Angiogenesis is the process by which new blood vessels arise from existing vessels, somewhat akin to how trees grow, with branches stemming out from the trunk. The study found that the process of angiogenesis in the human body requires a particular protein kinase, referred to as Akt, to be activated by the protein R-Ras.
In theory, these observations could help researchers devise methods for regenerating blood vessels and restoring normal blood flow. By establishing how the body develops healthy new blood vessels, researchers could be one step closer to finding ways to induce production as needed.
“The findings are important because they shed new light on the biological process needed to increase blood flow in ischemic tissues,” said Masanobu Komatsu, a co-author of the study, in a press release.
Current efforts to create new blood vessels to treat ischemia revolve around applying a technique called vascular endothelial growth factor (VEGF) to affected sites. However, there hasn’t been any evidence of the treatment’s benefit to patients over the course of 25 phase II and phase III clinical trials.

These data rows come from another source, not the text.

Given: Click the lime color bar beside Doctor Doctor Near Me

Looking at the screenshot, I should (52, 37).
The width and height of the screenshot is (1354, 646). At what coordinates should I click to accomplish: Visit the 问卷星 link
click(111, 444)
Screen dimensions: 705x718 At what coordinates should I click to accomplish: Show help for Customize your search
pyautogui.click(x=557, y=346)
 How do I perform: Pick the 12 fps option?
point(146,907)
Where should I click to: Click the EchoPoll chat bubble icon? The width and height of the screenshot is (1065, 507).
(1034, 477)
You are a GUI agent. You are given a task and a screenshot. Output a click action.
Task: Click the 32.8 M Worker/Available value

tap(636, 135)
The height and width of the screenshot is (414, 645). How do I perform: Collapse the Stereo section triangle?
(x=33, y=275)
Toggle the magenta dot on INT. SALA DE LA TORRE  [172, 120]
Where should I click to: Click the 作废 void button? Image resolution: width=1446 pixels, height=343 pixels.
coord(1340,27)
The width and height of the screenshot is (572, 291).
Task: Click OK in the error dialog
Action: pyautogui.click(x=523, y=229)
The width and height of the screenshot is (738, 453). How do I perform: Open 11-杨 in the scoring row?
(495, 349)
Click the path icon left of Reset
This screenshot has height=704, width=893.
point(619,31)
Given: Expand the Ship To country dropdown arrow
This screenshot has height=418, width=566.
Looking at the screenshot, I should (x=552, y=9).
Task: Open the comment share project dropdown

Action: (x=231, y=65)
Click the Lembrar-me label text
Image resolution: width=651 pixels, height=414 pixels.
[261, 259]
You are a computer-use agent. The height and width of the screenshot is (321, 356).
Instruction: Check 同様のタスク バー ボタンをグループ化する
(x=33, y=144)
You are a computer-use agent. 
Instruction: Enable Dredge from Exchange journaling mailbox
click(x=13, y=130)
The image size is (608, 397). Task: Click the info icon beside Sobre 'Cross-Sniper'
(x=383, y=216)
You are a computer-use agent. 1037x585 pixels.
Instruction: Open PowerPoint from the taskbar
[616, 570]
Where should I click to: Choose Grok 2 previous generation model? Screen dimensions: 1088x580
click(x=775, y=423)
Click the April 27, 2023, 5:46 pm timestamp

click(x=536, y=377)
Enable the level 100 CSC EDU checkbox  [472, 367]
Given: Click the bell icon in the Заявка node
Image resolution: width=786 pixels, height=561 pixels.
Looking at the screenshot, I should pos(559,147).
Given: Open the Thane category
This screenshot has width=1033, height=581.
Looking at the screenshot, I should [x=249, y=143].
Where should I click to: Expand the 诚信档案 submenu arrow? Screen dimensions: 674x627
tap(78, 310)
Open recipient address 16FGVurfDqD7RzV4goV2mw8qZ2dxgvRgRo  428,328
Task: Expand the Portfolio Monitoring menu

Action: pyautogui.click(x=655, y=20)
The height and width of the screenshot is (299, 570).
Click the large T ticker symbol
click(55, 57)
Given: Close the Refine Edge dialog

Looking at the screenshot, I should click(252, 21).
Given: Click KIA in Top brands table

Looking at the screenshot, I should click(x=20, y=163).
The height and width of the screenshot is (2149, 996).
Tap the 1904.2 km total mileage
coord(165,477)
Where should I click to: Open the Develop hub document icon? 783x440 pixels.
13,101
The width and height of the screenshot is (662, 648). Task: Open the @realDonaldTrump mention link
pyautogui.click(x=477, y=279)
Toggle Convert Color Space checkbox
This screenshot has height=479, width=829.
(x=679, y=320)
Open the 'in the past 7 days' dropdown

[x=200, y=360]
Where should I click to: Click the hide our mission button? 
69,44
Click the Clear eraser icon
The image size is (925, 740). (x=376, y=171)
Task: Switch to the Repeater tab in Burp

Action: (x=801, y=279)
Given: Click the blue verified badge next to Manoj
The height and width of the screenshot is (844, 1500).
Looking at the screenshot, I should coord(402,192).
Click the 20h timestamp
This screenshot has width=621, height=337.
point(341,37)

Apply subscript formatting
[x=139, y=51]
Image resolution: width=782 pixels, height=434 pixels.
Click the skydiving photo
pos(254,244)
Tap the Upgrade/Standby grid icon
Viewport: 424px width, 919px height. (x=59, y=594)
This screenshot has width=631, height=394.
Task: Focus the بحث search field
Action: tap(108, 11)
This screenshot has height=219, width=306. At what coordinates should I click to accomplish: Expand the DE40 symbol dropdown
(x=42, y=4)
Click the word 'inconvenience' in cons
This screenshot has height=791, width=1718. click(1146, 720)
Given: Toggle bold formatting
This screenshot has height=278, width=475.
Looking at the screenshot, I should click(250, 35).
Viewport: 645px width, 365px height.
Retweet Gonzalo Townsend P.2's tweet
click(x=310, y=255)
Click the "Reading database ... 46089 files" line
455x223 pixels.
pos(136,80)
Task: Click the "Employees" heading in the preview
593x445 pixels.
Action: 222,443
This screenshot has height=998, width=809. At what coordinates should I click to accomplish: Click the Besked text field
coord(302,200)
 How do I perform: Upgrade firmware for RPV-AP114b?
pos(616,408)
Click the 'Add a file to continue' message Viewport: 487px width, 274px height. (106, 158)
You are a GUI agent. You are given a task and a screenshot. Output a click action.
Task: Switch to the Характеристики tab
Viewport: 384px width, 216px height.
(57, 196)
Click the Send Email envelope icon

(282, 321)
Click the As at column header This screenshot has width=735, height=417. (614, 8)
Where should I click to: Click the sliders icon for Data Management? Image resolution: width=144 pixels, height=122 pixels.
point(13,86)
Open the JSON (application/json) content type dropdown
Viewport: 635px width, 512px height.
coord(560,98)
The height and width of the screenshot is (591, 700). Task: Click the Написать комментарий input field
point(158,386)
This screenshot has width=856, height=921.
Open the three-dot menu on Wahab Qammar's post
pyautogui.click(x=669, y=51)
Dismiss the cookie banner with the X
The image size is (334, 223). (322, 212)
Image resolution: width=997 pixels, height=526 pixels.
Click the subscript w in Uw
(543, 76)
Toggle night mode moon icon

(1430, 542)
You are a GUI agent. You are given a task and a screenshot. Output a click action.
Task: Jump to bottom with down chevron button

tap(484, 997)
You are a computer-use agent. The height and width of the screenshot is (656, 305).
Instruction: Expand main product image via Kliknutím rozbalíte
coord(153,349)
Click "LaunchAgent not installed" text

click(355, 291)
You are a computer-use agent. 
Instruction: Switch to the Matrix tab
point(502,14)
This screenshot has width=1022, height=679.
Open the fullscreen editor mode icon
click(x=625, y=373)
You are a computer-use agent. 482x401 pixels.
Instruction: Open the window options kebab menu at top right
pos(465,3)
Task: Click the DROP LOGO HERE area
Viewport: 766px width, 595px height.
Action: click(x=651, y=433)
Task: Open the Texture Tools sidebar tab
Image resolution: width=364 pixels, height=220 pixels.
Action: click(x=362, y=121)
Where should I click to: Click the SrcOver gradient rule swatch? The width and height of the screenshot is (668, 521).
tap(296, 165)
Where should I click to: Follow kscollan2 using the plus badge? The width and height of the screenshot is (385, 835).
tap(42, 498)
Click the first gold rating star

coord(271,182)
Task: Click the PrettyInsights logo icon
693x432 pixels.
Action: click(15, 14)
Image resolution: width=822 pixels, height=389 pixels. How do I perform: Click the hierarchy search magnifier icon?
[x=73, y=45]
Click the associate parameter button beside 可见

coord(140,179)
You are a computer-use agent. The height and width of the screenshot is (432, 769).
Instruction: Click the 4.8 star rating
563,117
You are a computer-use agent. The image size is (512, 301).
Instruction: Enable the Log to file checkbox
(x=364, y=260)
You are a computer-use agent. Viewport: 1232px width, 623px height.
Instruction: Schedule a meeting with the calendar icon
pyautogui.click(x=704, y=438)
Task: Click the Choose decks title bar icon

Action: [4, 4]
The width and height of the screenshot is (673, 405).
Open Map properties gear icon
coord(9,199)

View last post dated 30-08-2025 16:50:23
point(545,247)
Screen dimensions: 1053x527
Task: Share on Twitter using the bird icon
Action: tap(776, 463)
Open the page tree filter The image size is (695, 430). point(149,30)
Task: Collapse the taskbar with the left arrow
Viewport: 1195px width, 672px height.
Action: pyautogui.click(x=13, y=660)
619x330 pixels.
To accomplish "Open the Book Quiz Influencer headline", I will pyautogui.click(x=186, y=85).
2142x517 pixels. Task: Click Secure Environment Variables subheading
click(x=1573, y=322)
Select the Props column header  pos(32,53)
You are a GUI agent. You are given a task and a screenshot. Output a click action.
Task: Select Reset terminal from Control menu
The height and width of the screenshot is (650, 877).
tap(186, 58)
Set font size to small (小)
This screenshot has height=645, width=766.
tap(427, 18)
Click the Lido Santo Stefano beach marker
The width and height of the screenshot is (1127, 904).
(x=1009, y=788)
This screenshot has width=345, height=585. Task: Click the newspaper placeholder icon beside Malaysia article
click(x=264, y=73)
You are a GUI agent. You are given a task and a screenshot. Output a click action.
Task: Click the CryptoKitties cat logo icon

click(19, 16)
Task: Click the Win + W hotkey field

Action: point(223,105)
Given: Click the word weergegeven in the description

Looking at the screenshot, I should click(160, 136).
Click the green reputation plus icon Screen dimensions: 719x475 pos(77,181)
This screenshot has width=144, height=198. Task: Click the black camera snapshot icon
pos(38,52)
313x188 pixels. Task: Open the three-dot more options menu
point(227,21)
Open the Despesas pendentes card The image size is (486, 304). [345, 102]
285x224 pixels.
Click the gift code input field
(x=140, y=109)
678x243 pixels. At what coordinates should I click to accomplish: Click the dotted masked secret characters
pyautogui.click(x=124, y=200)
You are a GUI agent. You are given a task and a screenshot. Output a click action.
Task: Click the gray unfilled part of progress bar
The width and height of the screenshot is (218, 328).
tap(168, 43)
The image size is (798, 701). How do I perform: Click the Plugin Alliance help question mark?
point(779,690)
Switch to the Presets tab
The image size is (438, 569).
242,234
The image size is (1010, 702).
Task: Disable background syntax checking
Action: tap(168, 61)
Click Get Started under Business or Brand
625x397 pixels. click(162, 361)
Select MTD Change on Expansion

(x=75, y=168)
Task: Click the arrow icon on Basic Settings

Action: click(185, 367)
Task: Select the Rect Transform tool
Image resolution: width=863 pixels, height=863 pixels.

This study demonstrated that while VEGF does promote vascularization, the resulting blood vessels might not be functional. This is because they don’t have a lumen, the pipe-like opening that lets oxygenated blood and nutrients travel through the body.
Working by itself, VEGF cannot promote the development of a vessel structure bearing a lumen. However, Komatsu’s team has demonstrated that it can be used to activate Akt, which prompts endothelial cells to sprout. From there, R-Ras activates Akt to start the process of lumen formation, stabilizing the microtubule cytoskeleton in endothelial cells to assure the resulting architecture can support the lumen.
“We propose that VEGF and R-Ras activation of Akt signaling are complementary to each other,” said Komatsu. “Both are necessary to generate fully functional blood vessels to repair ischemic tissue.”
The next step is pursuing clinical studies to further investigate the combined signaling of Akt. The idea is to establish a method of prompting R-Ras activation via either gene therapy or via pharmacological means, alongside VEGF treatment.
In recent years, we’ve seen various advances in artificial blood vessels, from 3D printed solutions to tubes that can grow in sync with the body they’re inserted into. However, a greater understanding of how the body creates blood vessels for itself should help push organic solutions forward, offering treatments for a host of conditions that can’t be addressed as effectively by other means.